Neonatal jaundice, or yellowing of a newborn’s skin and eyes, can be caused by many different factors. Newborns are naturally predisposed to jaundice because their bodies are replacing fetal blood cells with adult ones, and their young livers can’t always keep up. But it’s important to remember that normal, or ‘physiologic’, jaundice is a diagnosis made only after other serious conditions have been ruled out. These conditions can result in severe consequences if not addressed. For instance, kernicterus, a type of brain damage from severe jaundice, presents with both jaundice and neurological symptoms, so any diseases that cause these symptoms need to be considered and checked for. Here’s a list of a few conditions to keep in mind:
- Cerebral palsy
- Head trauma
- Neonatal sepsis (an infection in the bloodstream)
- Congenital TORCH infections (a group of infections passed from mother to baby during pregnancy)
- Hypoxic-ischemic brain injury in the newborn (damage caused by lack of oxygen and blood flow)
- Fetal alcohol syndrome (caused by alcohol consumption during pregnancy)
- Cretinism/pediatric hypothyroidism (an underactive thyroid gland)
What to expect with Kernicterus
Kernicterus is a medical condition, and how serious it is depends on how severe the disease is when it’s first found and the treatment it receives. With early detection, and proper treatment immediately provided, the patient can fully recover. Unfortunately, if the diagnosis comes late, it can cause permanent damage to the nervous system. This might lead to uncontrolled movements called chorea, difficulties with sight and hearing, and cerebral palsy (a condition that affects a person’s ability to move and keep their balance and posture).
Kernicterus is a significant health issue in low-middle-income countries, causing 15% of newborn deaths. Therefore, it’s vital to be aware of the symptoms and seek medical help immediately to avoid long-term damage.

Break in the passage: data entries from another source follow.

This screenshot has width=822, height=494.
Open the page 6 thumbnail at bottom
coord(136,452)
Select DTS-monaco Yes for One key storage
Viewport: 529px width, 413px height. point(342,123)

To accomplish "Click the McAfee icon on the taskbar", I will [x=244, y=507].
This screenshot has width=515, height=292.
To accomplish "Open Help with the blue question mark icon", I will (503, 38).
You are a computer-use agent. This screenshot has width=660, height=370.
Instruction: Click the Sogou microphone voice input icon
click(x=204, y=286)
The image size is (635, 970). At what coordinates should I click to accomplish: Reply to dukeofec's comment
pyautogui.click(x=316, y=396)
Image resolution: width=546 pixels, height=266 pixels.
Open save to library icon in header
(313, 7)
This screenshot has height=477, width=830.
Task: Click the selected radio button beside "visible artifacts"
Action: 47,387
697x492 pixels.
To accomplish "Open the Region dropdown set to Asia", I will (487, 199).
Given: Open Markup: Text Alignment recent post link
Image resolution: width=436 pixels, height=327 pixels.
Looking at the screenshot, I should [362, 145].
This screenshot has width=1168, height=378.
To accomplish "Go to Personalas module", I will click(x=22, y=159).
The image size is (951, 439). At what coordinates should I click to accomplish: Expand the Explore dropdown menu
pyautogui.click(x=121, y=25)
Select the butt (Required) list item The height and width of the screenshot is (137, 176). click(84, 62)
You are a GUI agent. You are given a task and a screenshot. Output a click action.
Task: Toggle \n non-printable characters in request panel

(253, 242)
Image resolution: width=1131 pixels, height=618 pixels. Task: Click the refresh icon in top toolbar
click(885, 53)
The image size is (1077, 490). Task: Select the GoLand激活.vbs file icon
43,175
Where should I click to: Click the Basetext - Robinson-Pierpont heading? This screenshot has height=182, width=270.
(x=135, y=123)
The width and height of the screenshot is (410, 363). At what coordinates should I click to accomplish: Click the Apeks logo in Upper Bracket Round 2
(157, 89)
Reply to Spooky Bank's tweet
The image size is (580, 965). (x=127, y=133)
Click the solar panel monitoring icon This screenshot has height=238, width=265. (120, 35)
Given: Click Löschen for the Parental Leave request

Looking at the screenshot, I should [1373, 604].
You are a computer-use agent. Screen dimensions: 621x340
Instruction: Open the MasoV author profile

Possible Complications When Diagnosed with Kernicterus
Kernicterus, a type of brain damage, can lead to several complications. These complications may include:
- Hearing loss – this is the most common problem
- Motor function issues, such as irregular movements or stiffness (athetosis and chorea)
- Visual problems, like trouble with eye movements (gaze palsies)
- Abnormalities in tooth development
Preventing Kernicterus
When a baby has a risk of developing a condition called kernicterus due to high levels of bilirubin, a substance produced by the body, it becomes extremely important to focus on preventive measures. Kernicterus may lead to neurological problems. Good prenatal care can enable doctors and the expecting mother to be ready for any complications that could make the newborn prone to high levels of bilirubin, or hyperbilirubinemia.
To help with this, the American Academy of Pediatrics (AAP) has shared specific guidelines that link a newborn’s age, in hours, with bilirubin levels. These guidelines also provide advice on managing the situation based on the degree of risk involved. The AAP recommends that all newborn babies have a medical check-up within 48 to 72 hours after birth.
Extra care should be taken with babies who have a family history of high bilirubin levels, were born prematurely, had birth injuries like cephalhematoma (which is a bruise on the baby’s head), or faced other complications. Parents should be taught proper feeding methods and told about the importance of breastfeeding. It’s also crucial for parents to know when to seek medical help. Signs which may indicate an issue include if the baby is less active than usual, seems confused, or has difficulty with their suckling reflex.